Ohio State is in the process of revising websites and program materials to accurately reflect compliance with the law. While this work occurs, language referencing protected class status or other activities prohibited by Ohio Senate Bill 1 may still appear in some places. However, all programs and activities are being administered in compliance with federal and state law.

CURA Awards Travel Grant to Jing Song

October 2, 2013

CURA Awards Travel Grant to Jing Song

photo of Atlanta

CURA has awarded Jing Song, PhD candidate in the Department of Economics, a travel grant to present "House Price Dynamics" at the 2013 North American Meetings of the Regional Science Association International in Atlanta this November.

Abstract:

This paper develops and estimates a model that explains several house price phenomena.

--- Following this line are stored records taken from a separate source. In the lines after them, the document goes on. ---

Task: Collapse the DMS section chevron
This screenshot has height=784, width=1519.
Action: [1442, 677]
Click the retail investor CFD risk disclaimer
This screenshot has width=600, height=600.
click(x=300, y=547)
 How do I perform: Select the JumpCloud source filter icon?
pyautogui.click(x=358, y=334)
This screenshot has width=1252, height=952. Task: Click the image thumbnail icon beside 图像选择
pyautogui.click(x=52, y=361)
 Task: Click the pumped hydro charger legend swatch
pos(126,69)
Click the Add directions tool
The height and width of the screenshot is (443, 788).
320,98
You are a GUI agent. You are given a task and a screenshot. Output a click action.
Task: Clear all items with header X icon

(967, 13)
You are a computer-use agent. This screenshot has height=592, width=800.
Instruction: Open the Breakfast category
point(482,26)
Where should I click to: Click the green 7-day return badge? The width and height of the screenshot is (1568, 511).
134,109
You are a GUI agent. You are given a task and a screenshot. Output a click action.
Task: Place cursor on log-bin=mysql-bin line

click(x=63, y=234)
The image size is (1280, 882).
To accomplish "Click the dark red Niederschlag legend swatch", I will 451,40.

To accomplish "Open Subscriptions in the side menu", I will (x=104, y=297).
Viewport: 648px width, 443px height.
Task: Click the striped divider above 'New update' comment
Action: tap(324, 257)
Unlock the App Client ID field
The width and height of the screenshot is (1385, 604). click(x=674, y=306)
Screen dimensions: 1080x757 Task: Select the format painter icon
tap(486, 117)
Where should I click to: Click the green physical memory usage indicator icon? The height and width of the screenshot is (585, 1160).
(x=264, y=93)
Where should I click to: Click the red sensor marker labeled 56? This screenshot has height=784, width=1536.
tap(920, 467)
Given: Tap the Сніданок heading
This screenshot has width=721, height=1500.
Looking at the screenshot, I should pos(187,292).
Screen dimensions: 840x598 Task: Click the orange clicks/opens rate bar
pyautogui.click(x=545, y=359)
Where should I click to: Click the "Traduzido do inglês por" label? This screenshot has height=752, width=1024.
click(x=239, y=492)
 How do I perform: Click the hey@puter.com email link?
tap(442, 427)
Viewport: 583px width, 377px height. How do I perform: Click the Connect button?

The first one is a “stationarity-puzzle”: real house prices are trend stationary while real income, one of the most important factors identified in the literature as a determinant of real house prices, contains a unit root. Therefore, the challenge for a coherent house price model is to combine the different stationarity properties of house prices and income. Another phenomenon that has not been well explained in the literature is the short-run positive serial correlation (positive one-year autoregressive coefficient) and long-run mean reversion (negative five-year autoregressive coefficient) of house price changes. This paper modifies the dynamic spatial equilibrium model in Glaeser et al. (2012) by assuming a unit root process for income and considers both rational expectations and adaptive expectations to explain the above phenomena. I solve the model under both rational expectations and adaptive expectations. Separating Metropolitan Statistical Areas into a coastal group and an inland group, I estimate the model’s parameters. Next, house price series are simulated and the autoregressive coefficients of one-year and five-year changes as well as the unit root test statistic are calculated. The model with adaptive expectations fits the empirical features better than the one that assumes rational expectations: it generates positive one-year autoregressive coefficient, negative five-year autoregressive coefficient, and the unit root test rejects a unit root.